NASA/Reid Wiseman
NASA has shared the first high-resolution images of Earth taken by the Artemis II crew as it passes halfway between Earth and the Moon.
Mission commander Reid Wiseman took the “spectacular” images, NASA says, after the crew completed a final engine burn that put it on a trajectory toward our nearest celestial neighbor.
At around 07:00 BST, NASA’s online dashboard indicated that the Orion spacecraft was now 142,000 miles (228,500 km) from Earth and 132,000 miles from the Moon.
The first image, titled Hello, World, shows the vast expanse of blue that is the Atlantic Ocean, framed by a glow from the atmosphere as Earth eclipses the Sun and green auroras at each pole.
The Earth appears upside down, with Western Sahara and the Iberian Peninsula visible on the left and the eastern part of South America on the right.
NASA has identified the bright planet in the lower right as Venus.

NASA/Reid Wiseman
The images were taken after the crew completed a successful translunar injection burn in the early hours of Friday.
The burn knocked the Orion spacecraft out of Earth’s orbit as the four astronauts on board aim to travel more than 200,000 miles to the Moon.
Artemis II is now on a looping path that will transport the crew around the far side of the Moon and back.

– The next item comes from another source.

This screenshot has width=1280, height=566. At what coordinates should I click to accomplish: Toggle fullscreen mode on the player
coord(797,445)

This is the first time since 1972 that humans have traveled outside Earth’s orbit.
The crew is expected to circle the far side of the Moon on April 6 and return to Earth on April 10.

NASA
Once the burn was complete, the crew was “glued to the windows” taking photos, said mission specialist Jeremy Hansen at Mission Control in Houston.
“We have a beautiful view of the dark side of the Earth, lit by the Moon,” he said.

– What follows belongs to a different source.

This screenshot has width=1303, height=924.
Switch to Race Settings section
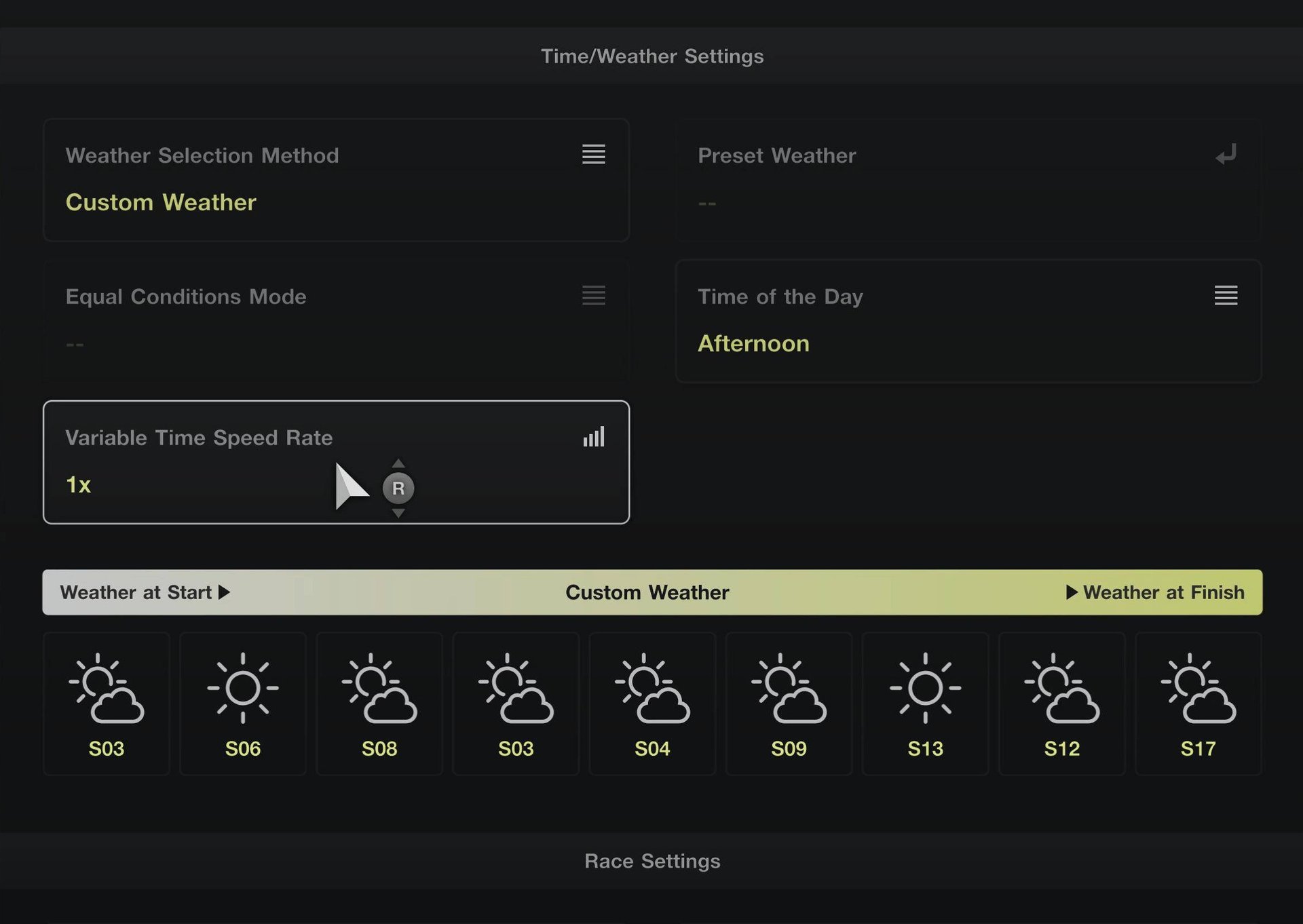tap(652, 861)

Wiseman then called Mission Control back in Houston to ask how to clean the windows, because the astronauts’ enthusiasm for seeing into space had gotten them dirty.
The commander initially had difficulty taking photos of our planet from the spacecraft, saying that taking photos from such a distance made it difficult to adjust exposure settings.
“It’s like going home and trying to take a picture of the moon,” he told Mission Control. “That’s how it feels right now.”
But that’s no longer a problem.
Another view captured by Wiseman shows Earth divided between night and day. This boundary between light and darkness is known as the terminator.

NASA/Reid Wiseman
Later, NASA released another image showing Earth in near-total darkness, with humanity’s electric lights flickering during the night.
It also produced a side-by-side comparison of the 2026 view of Earth and a similar view taken by the Apollo 17 team in 1972 – the last time humans set foot on the Moon.
“We’ve come a long way in the last 54 years, but one thing hasn’t changed: our house looks beautiful from space!” he wrote.